Commenting on the enduring popularity of The Good Life, Larbey remarked, "I think it just struck a chord, not in terms of making everybody want to be self sufficient, but it just fed that little bit of all of us that wants to opt out, to become independent."

Interviewed last year, Briers said of the programme, which ran from 1975 to 1978, "I actually didn't think the series was going to be successful when I first read the script. I worried that it was all a bit mundane and middle class. But the moment that my character, Tom Good, leaves his job as a draughtsman for a company that makes plastic toys for cereal packets and attempts to live off the land in Surbiton, he becomes much more interesting."

During the mid to late Eighties, it was in the role of Martin Bryce in Ever Decreasing Circles that Briers delighted television audiences. Again written by the duo of Esmonde and Larbey, he played a middle-aged man at the heart of his local community who imagines himself in competition with his neighbour and rival, Paul, played by Peter Egan.

“Martin was his favourite character,” said Egan, “because Ever Decreasing Circles dealt with the dark side of suburbia as well as the obsessive.
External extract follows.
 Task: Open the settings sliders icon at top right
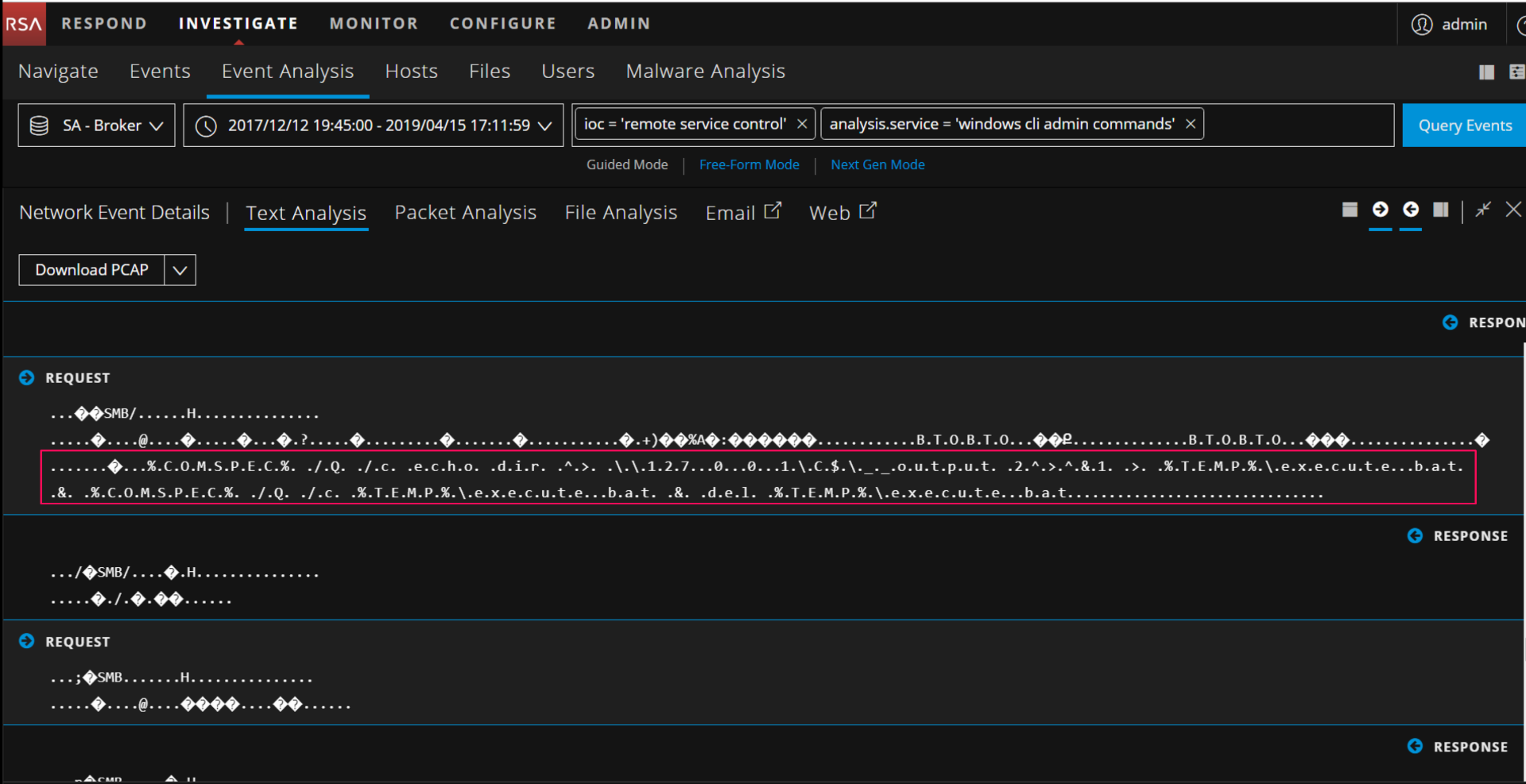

Whilst Tom in The Good Life was ever the optimist, Martin was the obsessive pessimist. Richard thought of himself as a ‘Mr Anorak’.”

Briers joined Si r Kenneth Branagh’s Renaissance Theatre Company in 1987 and featured in nine Shakespeare film productions, including Malvolio in Twelfth Night (1988) and Polonius in Hamlet (1996). Branagh described him as “a national treasure, a great actor and a wonderful man. He was greatly loved and he will be deeply missed.”

In Monarch of the Glen (2000), he played Hector MacDonald, the eccentric laird, who is blown up in the tenth episode whilst fishing with dynamite. In a discussion following the demise of his character in 2001, he recalled, “I had to be immersed in the loch and the unit warned me, being the oldest member of the company, that when I got into the loch it would be very cold and I would shiver. A few minutes later, I was told I would spasm and then be calm. I replied that was good news and she replied, ‘no, then you die!’”

Briers was awarded OBE in 1989 and a CBE in 2003 for services to drama.

He had been diagnosed with lung disease in 2008, the result of smoking what he estimated as some 500,000 cigarettes during his lifetime. “The ciggies got me,” he said. “I stopped ten years ago, but too late. If you do it in your 30s, you’re OK, but after 30 it gets you. I was diagnosed five years ago and didn’t think it would go quite as badly as it has. It’s a bugger, but there it is. I used to love smoking.”

His agent, Christopher Farrar, said in tribute, “Richard was a wonderful man, a consummate professional and an absolute joy to work alongside. Following his recent discussion of his battle with emphysema, I know he was incredibly touched by the strength of support expressed by friends and the public. He has a unique and special place in the hearts of so many.”

Gregor Sharp, the BBC’s executive edi tor of comedy, told The Independent: “For anyone who loves comedy, and British sitcom of the 70s and 80s in particular, Richard Briers will always have a very special place in the heart. He brought not only a formidable technical expertise to all his roles, but underpinning that, an innate warmth which marks out those performers with whom the public forms a special bond. In sitcom he’ll be remembered chiefly for the enduring classic The Good Life, but he made every role his own, from the most high profile mainstream lead to the lowliest voiceover job.”

Richard Briers, actor: born Merton, London 14 January 1934; married 1957 Ann Davies (two daughters); died London 17 February 2013.